Collected data entries
== == ==

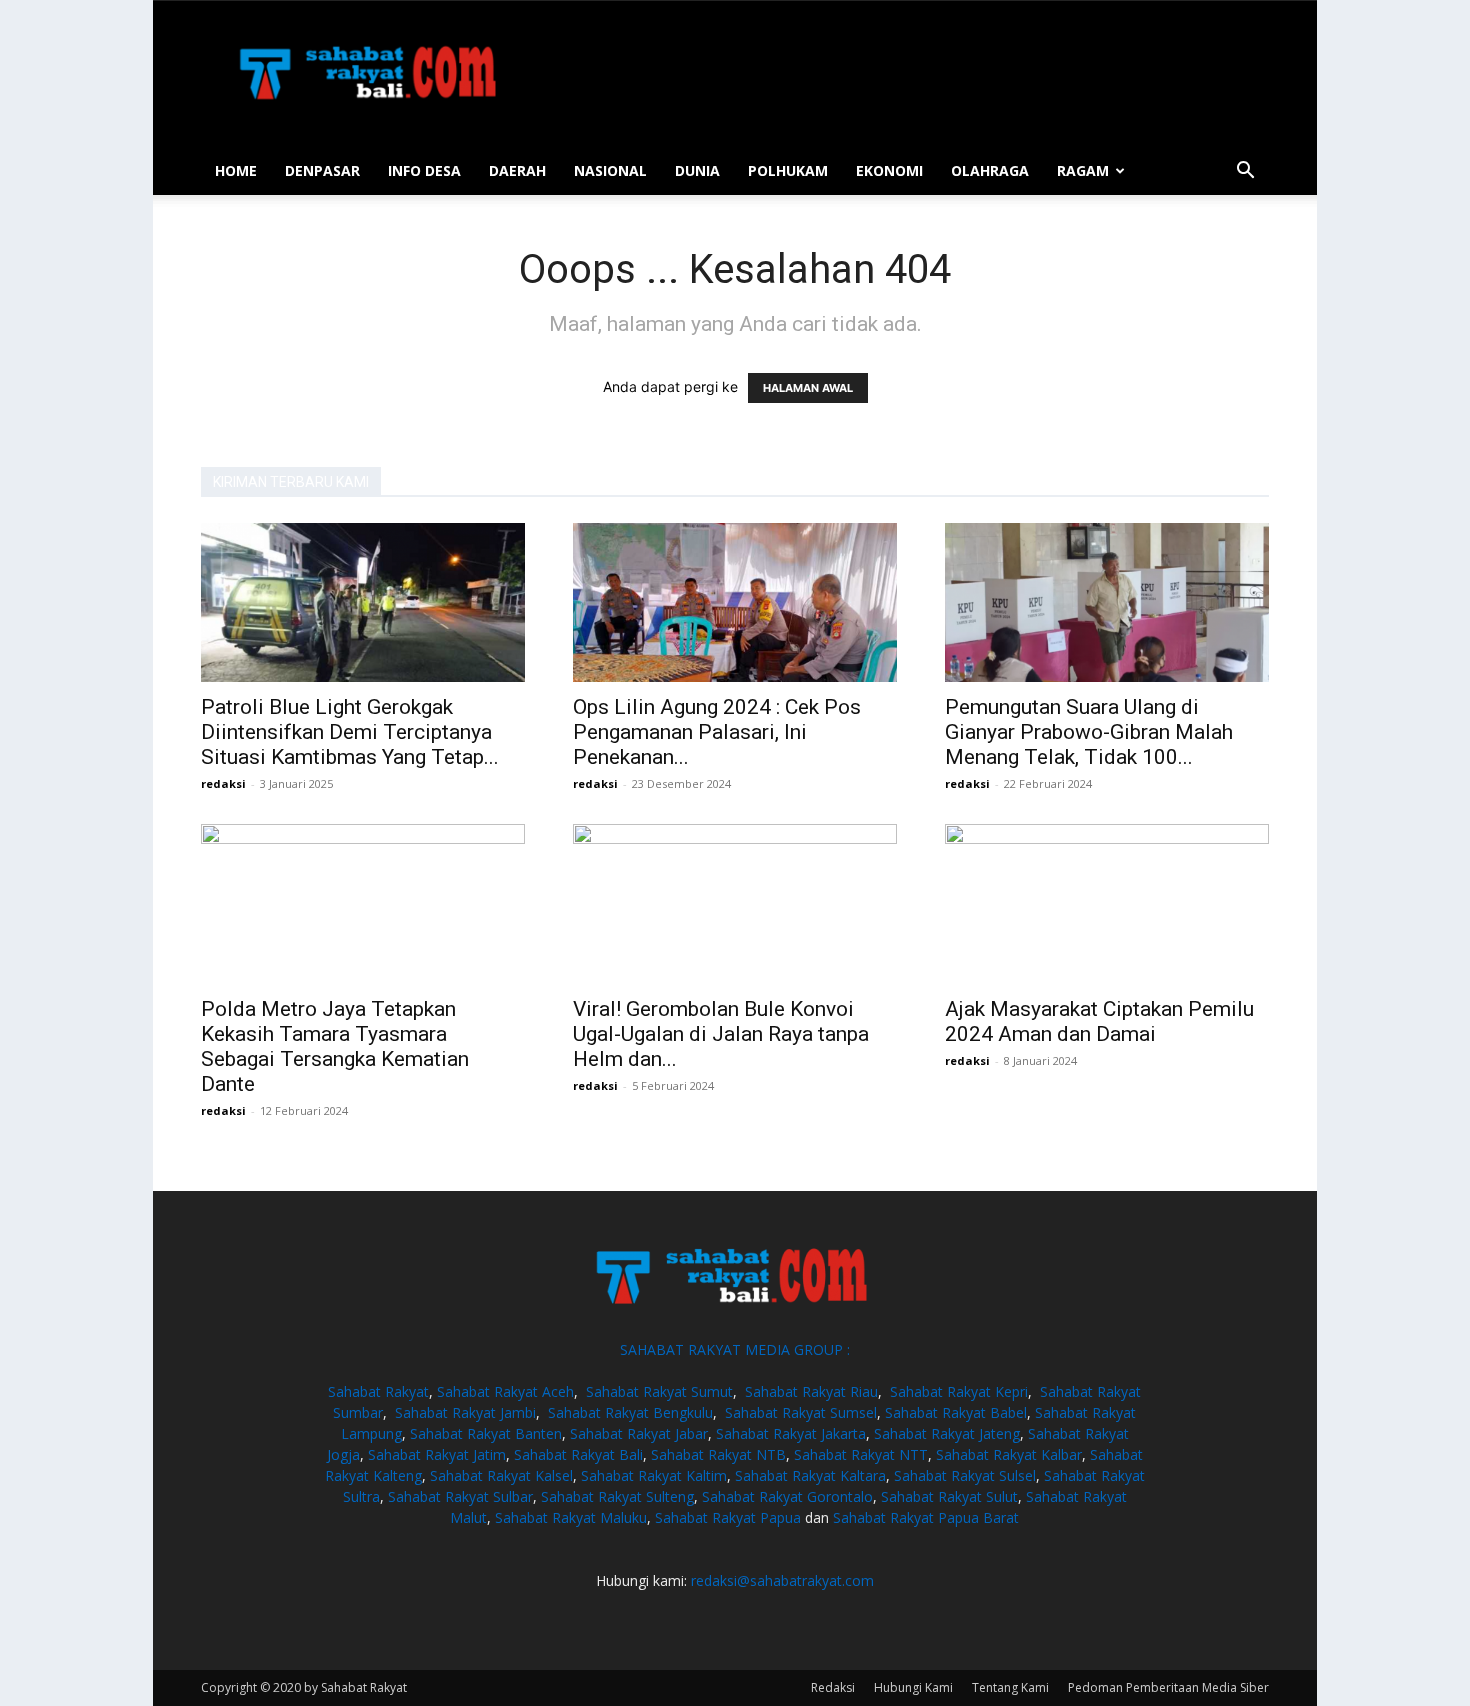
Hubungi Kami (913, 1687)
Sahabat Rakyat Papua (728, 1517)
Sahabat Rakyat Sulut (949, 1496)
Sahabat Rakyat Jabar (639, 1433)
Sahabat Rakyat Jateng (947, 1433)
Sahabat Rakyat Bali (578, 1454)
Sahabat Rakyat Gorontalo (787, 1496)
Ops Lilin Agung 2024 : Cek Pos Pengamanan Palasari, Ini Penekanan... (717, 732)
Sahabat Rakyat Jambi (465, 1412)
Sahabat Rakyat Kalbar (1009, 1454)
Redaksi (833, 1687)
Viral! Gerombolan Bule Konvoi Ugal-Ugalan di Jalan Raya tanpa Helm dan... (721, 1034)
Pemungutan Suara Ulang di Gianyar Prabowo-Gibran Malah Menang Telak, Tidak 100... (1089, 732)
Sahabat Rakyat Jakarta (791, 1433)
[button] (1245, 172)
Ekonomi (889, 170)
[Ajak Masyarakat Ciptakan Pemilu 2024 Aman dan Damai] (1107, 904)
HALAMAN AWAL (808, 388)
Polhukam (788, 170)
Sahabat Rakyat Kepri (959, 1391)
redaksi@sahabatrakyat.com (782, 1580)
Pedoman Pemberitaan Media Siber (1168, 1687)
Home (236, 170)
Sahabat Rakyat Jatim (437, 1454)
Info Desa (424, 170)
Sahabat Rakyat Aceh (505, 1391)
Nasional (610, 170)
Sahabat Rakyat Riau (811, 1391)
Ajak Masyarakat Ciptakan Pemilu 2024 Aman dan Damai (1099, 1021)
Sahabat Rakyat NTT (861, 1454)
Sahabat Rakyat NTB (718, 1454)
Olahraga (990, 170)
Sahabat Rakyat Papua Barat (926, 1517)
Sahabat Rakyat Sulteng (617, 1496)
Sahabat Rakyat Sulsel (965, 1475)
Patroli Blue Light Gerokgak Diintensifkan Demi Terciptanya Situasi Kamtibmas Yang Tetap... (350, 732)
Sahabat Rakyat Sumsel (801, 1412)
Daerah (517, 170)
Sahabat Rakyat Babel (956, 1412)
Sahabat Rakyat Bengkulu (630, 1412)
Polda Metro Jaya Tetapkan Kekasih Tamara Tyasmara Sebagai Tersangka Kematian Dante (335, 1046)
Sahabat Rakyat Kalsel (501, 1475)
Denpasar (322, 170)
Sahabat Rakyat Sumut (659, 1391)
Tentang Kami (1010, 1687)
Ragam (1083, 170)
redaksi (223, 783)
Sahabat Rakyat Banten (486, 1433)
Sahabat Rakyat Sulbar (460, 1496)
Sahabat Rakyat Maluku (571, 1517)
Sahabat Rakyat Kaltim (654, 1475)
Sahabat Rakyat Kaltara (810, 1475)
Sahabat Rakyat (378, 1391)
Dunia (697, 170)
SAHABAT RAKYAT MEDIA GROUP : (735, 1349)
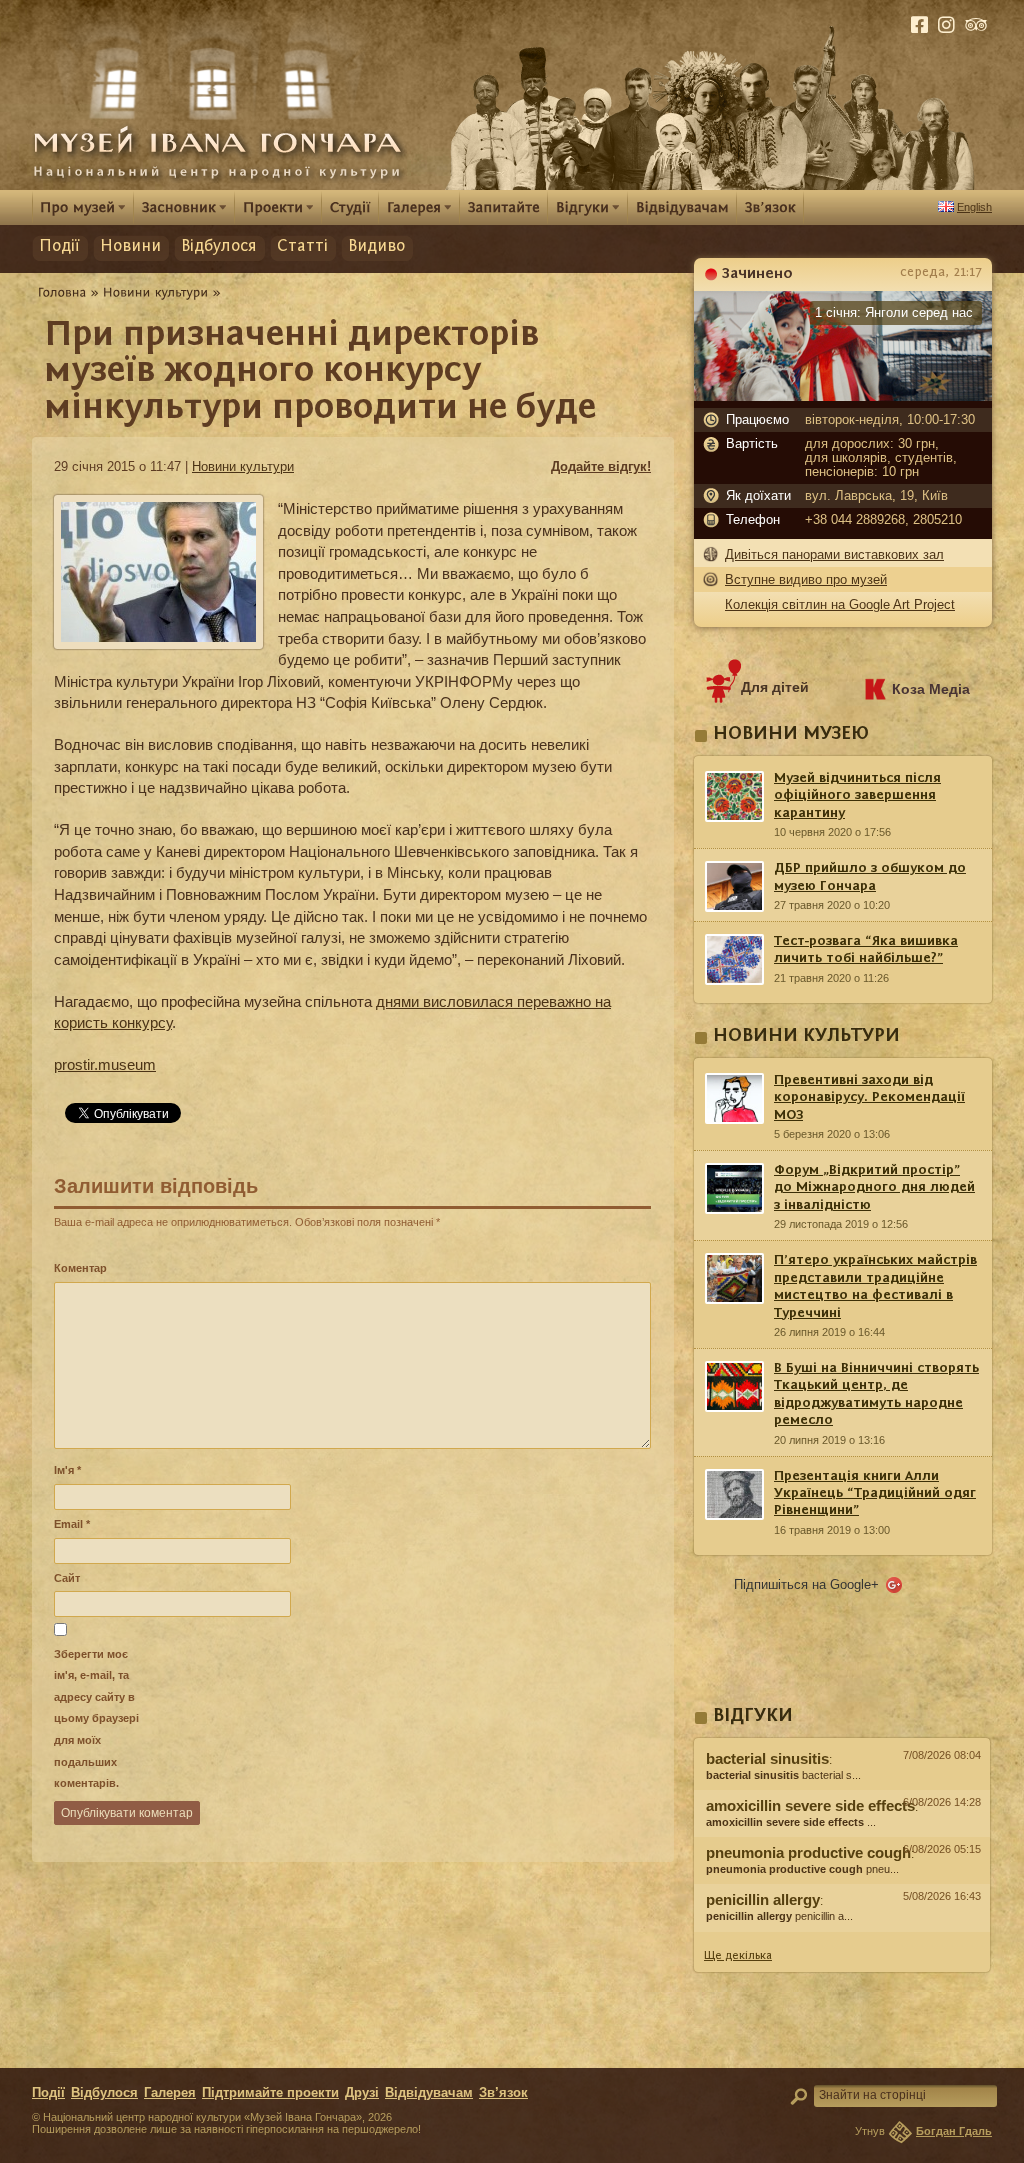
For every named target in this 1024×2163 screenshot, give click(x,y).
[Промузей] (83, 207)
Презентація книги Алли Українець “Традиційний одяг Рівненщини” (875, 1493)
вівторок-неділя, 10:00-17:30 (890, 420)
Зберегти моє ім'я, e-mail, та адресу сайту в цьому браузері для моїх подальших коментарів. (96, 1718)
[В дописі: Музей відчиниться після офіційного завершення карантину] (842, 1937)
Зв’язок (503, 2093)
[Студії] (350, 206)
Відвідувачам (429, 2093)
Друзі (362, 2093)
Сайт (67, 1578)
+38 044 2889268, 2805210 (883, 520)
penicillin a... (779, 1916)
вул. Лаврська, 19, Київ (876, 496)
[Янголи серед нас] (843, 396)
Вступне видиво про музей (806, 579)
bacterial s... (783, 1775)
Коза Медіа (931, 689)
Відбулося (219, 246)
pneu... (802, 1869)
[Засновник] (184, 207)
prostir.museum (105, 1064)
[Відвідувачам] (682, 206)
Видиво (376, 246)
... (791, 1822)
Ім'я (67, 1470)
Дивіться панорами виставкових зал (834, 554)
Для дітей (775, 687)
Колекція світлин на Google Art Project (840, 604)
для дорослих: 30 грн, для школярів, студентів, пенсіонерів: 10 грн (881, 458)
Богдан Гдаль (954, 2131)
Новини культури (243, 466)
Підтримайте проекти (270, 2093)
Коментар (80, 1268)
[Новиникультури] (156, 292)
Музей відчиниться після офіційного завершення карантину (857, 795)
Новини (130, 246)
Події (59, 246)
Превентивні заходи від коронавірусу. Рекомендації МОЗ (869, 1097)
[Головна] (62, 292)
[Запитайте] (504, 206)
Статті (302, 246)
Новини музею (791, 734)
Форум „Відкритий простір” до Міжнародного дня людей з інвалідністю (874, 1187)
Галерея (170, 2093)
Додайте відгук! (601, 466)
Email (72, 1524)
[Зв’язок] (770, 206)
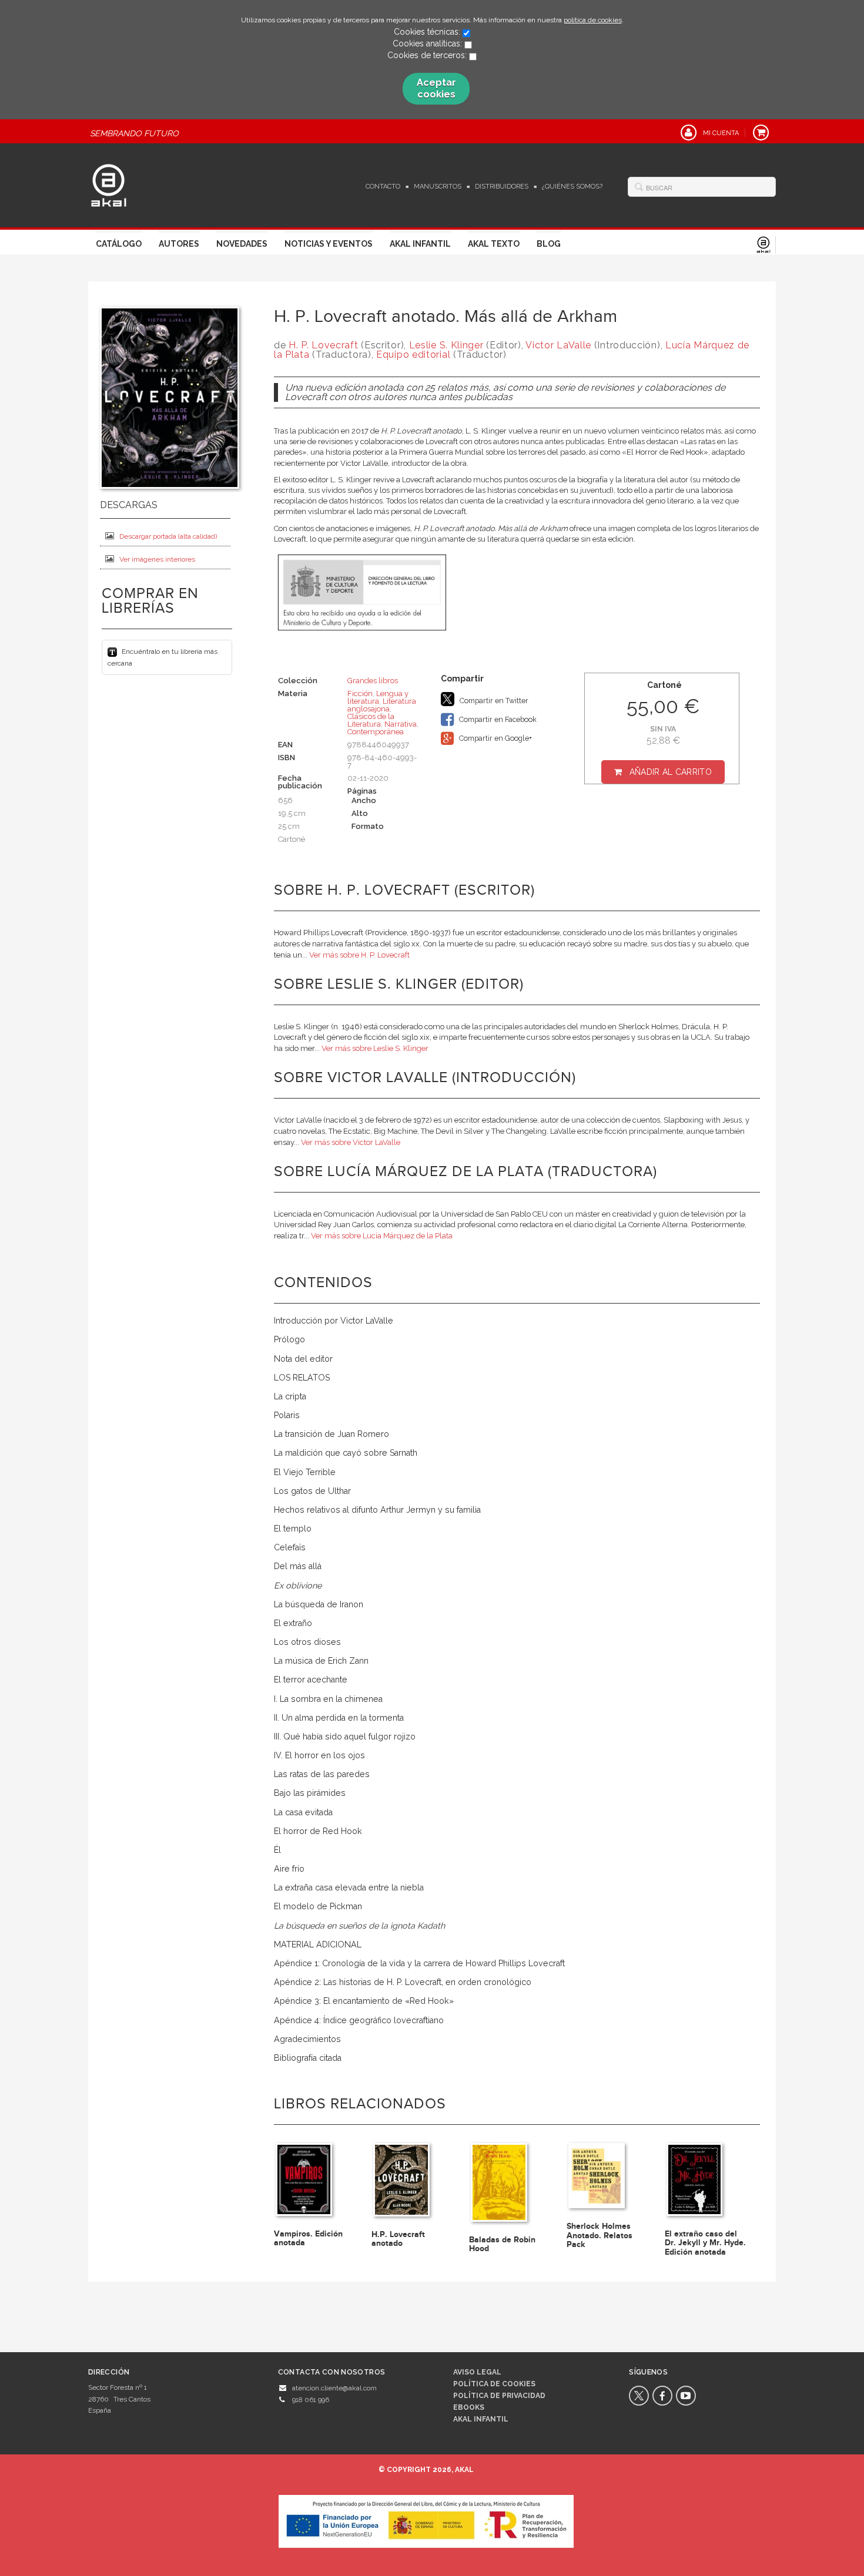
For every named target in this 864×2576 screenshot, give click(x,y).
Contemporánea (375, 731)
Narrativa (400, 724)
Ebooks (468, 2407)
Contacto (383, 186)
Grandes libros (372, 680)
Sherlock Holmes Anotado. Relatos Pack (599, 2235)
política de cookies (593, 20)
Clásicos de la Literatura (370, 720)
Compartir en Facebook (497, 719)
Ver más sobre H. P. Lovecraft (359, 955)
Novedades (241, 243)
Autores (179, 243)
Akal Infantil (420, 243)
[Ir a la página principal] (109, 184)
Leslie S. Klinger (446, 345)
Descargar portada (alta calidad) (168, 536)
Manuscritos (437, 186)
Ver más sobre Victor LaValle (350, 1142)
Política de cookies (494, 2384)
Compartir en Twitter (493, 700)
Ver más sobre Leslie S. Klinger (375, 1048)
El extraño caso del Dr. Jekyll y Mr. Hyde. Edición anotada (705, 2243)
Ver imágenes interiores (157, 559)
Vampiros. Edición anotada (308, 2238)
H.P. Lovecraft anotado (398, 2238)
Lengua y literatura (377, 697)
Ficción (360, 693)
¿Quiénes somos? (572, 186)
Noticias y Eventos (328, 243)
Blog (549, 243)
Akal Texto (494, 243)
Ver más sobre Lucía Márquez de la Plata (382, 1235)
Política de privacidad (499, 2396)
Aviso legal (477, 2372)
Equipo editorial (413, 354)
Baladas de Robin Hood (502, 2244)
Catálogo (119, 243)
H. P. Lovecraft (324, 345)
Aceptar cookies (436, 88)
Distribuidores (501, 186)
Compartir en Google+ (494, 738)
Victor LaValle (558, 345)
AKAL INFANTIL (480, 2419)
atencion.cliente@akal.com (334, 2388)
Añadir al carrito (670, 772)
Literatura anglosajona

== == ==

Problem details: Nothing but the lines from the first line of the records above to the line with "Viral! Gerombolan Bule", inclusive, should be transcribed exactly, and the pictures must be left out.

Result of this task:
Hubungi Kami (913, 1687)
Sahabat Rakyat Papua (728, 1517)
Sahabat Rakyat Sulut (949, 1496)
Sahabat Rakyat Jabar (639, 1433)
Sahabat Rakyat Jateng (947, 1433)
Sahabat Rakyat Bali (578, 1454)
Sahabat Rakyat Gorontalo (787, 1496)
Ops Lilin Agung 2024 : Cek Pos Pengamanan Palasari, Ini Penekanan... (717, 732)
Sahabat Rakyat Jambi (465, 1412)
Sahabat Rakyat Kalbar (1009, 1454)
Redaksi (833, 1687)
Viral! Gerombolan Bule Konvoi Ugal-Ugalan di Jalan Raya tanpa Helm dan... (721, 1034)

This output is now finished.